Ein Humor, der sich deutlich abhob von der ideologischen Humorlosigkeit der sozialistischen Vorzeigehelden, die so lebensfremd und unnahbar waren, dass man sich am Ende nicht darüber wundern musste, dass die sozialistischen Märchenerzähler 1989 nicht mehr weiterwussten.

Ihre alten Geschichten hatten sich verbraucht. Neue hatten sie nicht gefunden oder zugelassen oder lieber abgewürgt, weil man über Geschichten keine Kontrolle mehr hat, wenn sie wirklich die Herzen der Menschen ergreifen.

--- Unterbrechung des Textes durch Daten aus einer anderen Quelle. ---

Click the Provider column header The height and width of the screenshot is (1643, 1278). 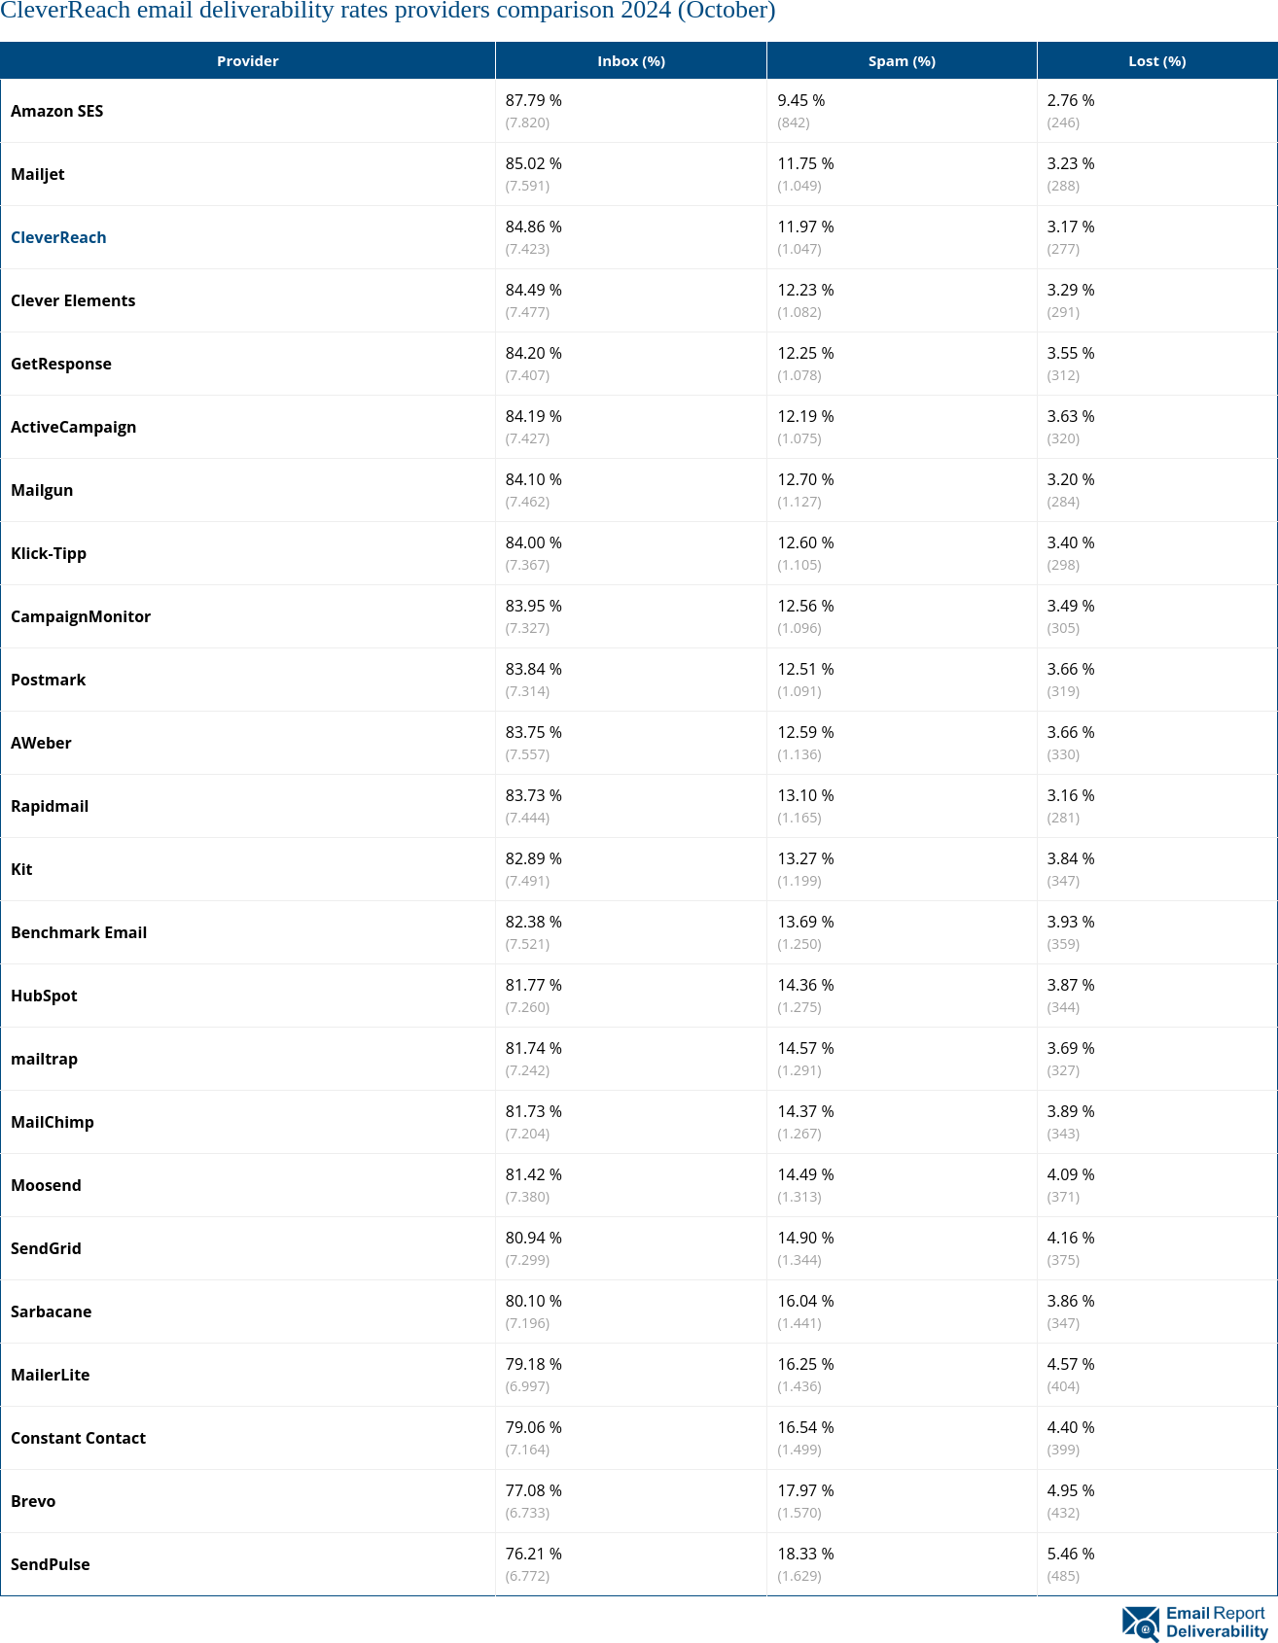click(x=247, y=61)
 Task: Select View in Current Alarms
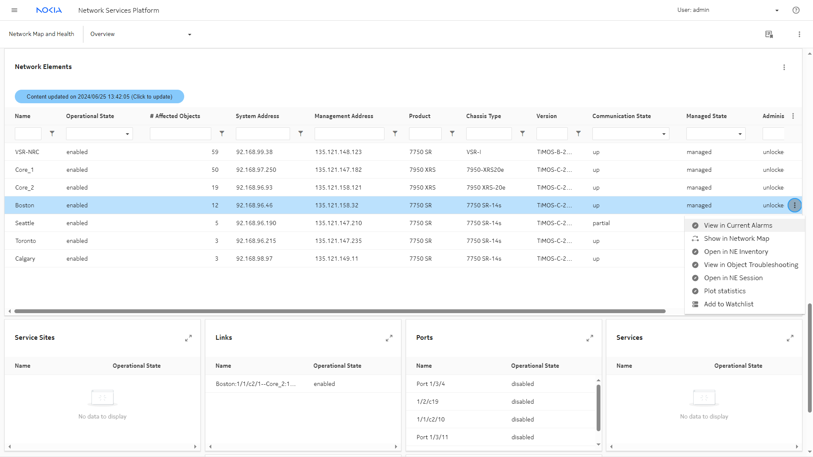738,226
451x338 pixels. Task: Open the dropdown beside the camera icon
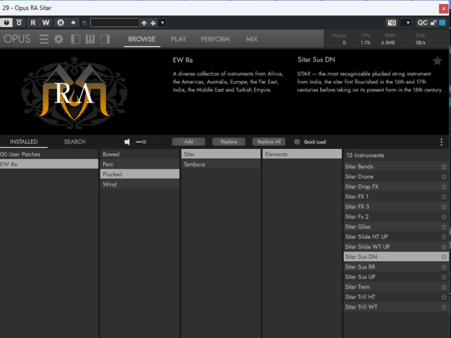click(406, 23)
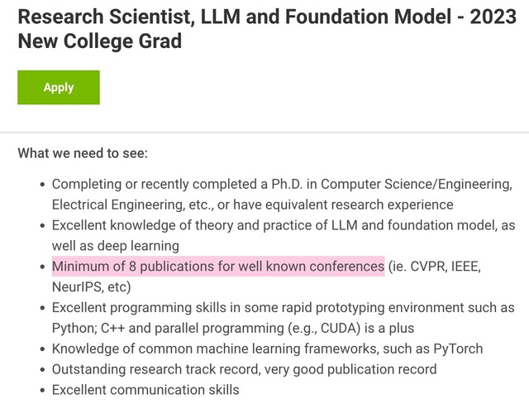Click the word "PyTorch"
This screenshot has height=409, width=529.
point(454,349)
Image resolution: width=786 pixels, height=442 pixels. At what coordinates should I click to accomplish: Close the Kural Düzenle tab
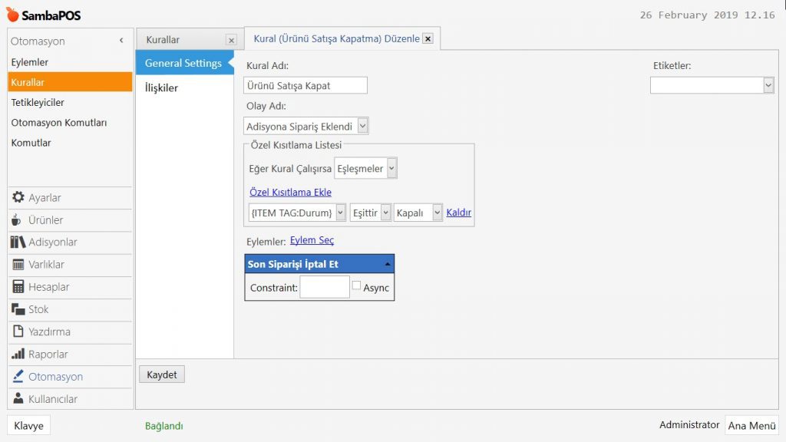point(428,38)
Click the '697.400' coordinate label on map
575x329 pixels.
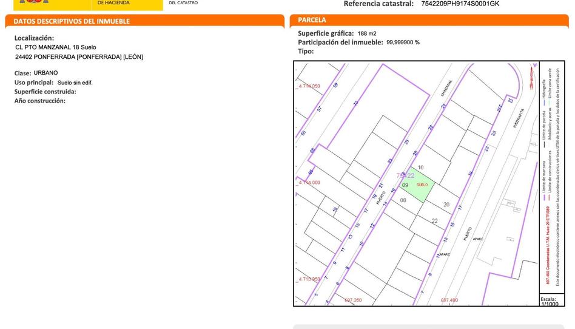pyautogui.click(x=449, y=300)
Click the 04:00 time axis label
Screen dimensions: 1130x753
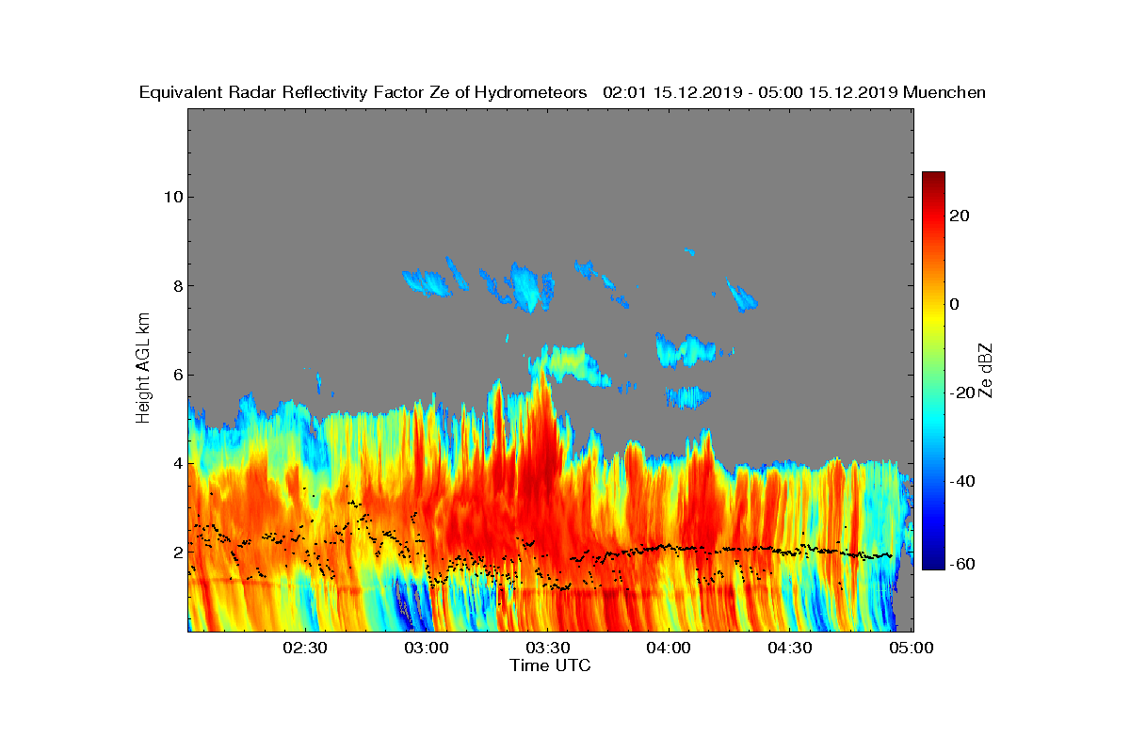click(x=669, y=649)
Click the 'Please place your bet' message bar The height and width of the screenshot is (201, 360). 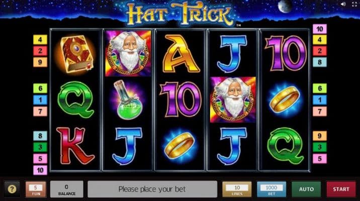coord(152,189)
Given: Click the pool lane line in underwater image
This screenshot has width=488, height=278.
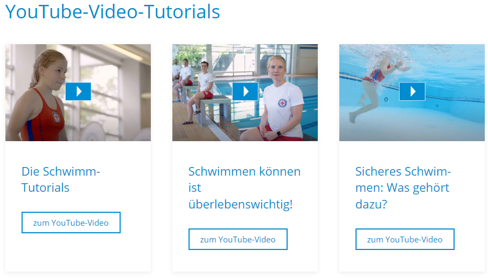Looking at the screenshot, I should click(436, 94).
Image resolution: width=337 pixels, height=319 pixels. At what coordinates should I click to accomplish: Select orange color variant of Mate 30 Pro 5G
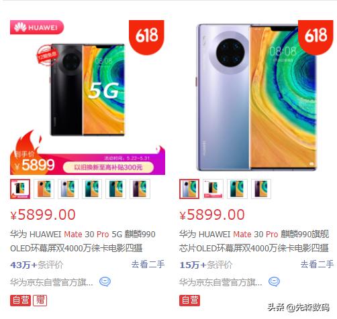tap(44, 189)
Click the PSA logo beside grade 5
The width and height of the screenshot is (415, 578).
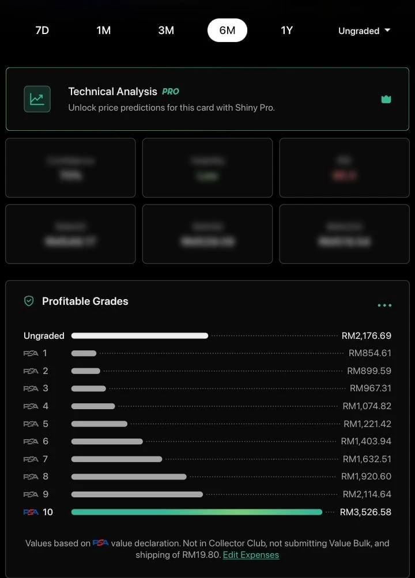(x=31, y=424)
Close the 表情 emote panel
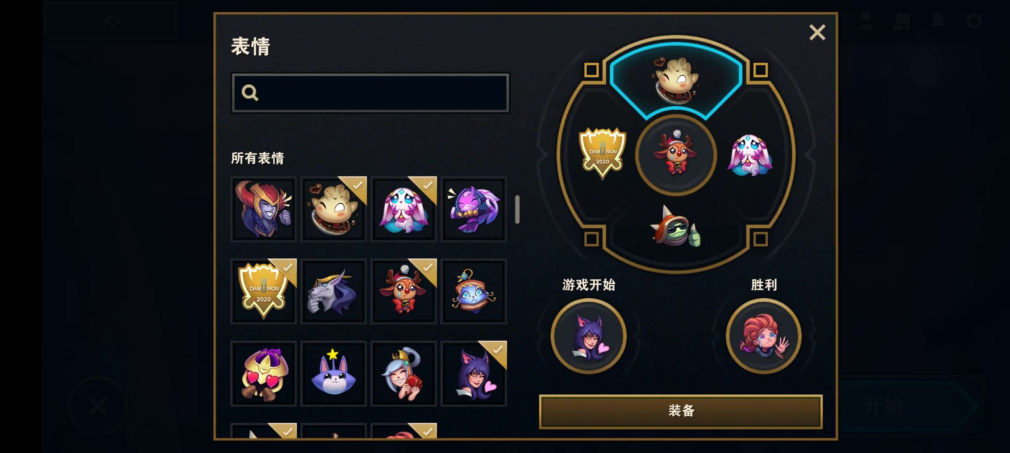Viewport: 1010px width, 453px height. 817,32
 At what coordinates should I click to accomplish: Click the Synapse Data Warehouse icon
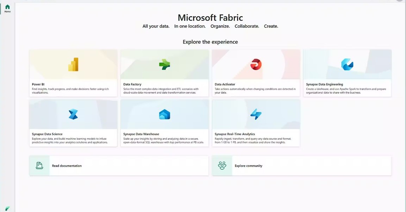(x=164, y=114)
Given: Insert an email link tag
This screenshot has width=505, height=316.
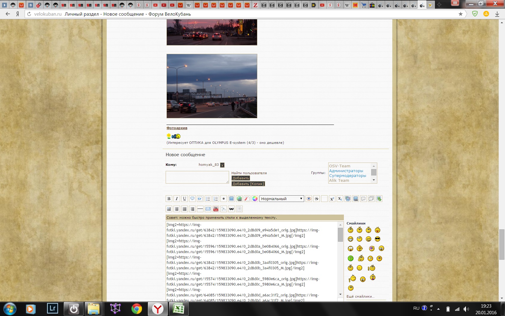Looking at the screenshot, I should click(208, 209).
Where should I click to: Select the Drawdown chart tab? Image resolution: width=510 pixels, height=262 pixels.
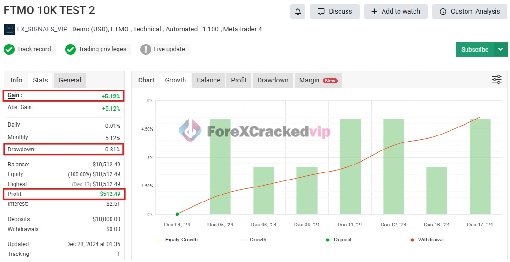tap(273, 80)
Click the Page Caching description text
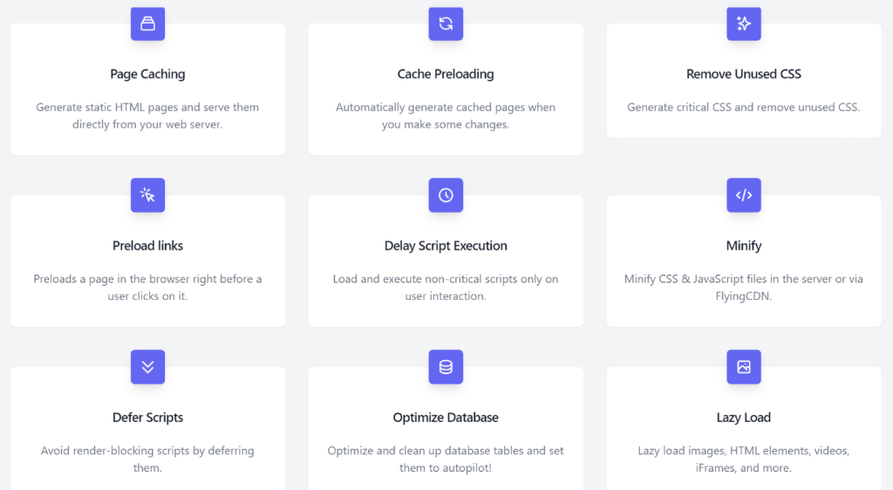The image size is (893, 490). point(147,116)
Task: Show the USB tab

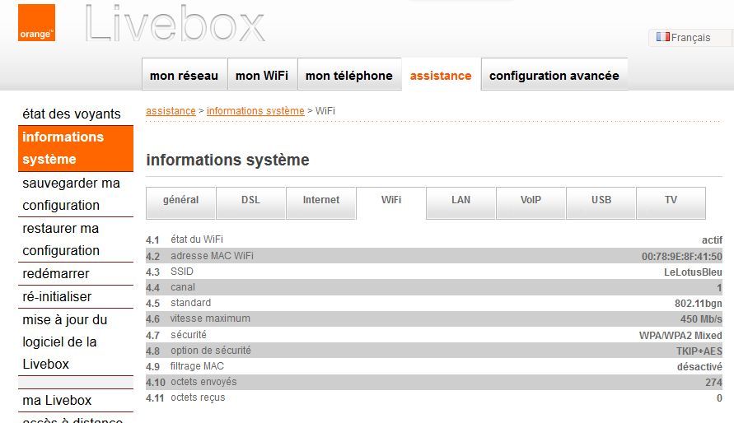Action: (x=601, y=200)
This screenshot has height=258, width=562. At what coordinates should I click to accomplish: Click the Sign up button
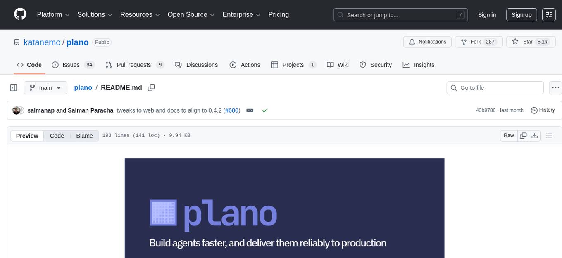tap(522, 14)
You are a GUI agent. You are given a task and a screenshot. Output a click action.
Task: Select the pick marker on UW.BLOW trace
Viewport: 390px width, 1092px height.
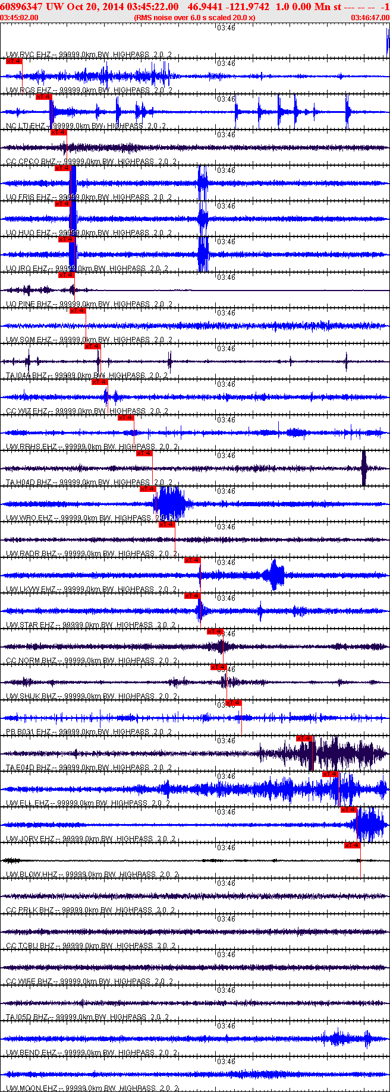353,845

Das Talent zum Geschichtenerzählen

Am Ende gewinnt immer der, der die besseren Geschichten hat. Auch das ist so eine Lehre aus der MOSAIK-Geschichte, die im Zeitgeschichtlichen Forum und in Berlin nun schon mehrere Ausstellungen mit großem Besucherzuspruch gefunden hat. Bernd Lindner erzählt diese Geschichte kurz und lebendig und gibt im Anhang auch Tipps, wo man welche Geschichten der Digedags heute noch oder wieder finden kann.

Denn die alten Abenteuer werden immer wieder in Großformat und in Taschenbuchgröße aufgelegt und finden immer wieder reißenden Absatz. Auch wenn die Käufer heute oft schon weißhaarige ältere Herrschaften sind, für die die Entdeckung der Welt aber mit den Digedags angefangen hat.

Und noch heute funktionieren diese Hefte so, auch für jüngere Leser. Denn wirklich lebendiger ist Weltvermittlung in den Schulen nicht geworden. Auch Bildungsminister haben es meistens nicht begriffen, dass es auch zum Lernen gute Geschichten braucht. Dröge kann jeder.

Aber spannend und mit jeder Menge Humor, das ist ein seltenes Talent. Und manchmal hat so ein Talentierter wie der damals 30-jährige Hannes Hegen einfach Glück, dass die Funktionäre einmal eine schwache Stunde haben und ihm die Chance geben, einen Comic zu machen, wie er ihn sich immer schon vorgestellt hat. Wissend, dass die Sache funktioniert. Weil gute Geschichten nun einmal funktionieren.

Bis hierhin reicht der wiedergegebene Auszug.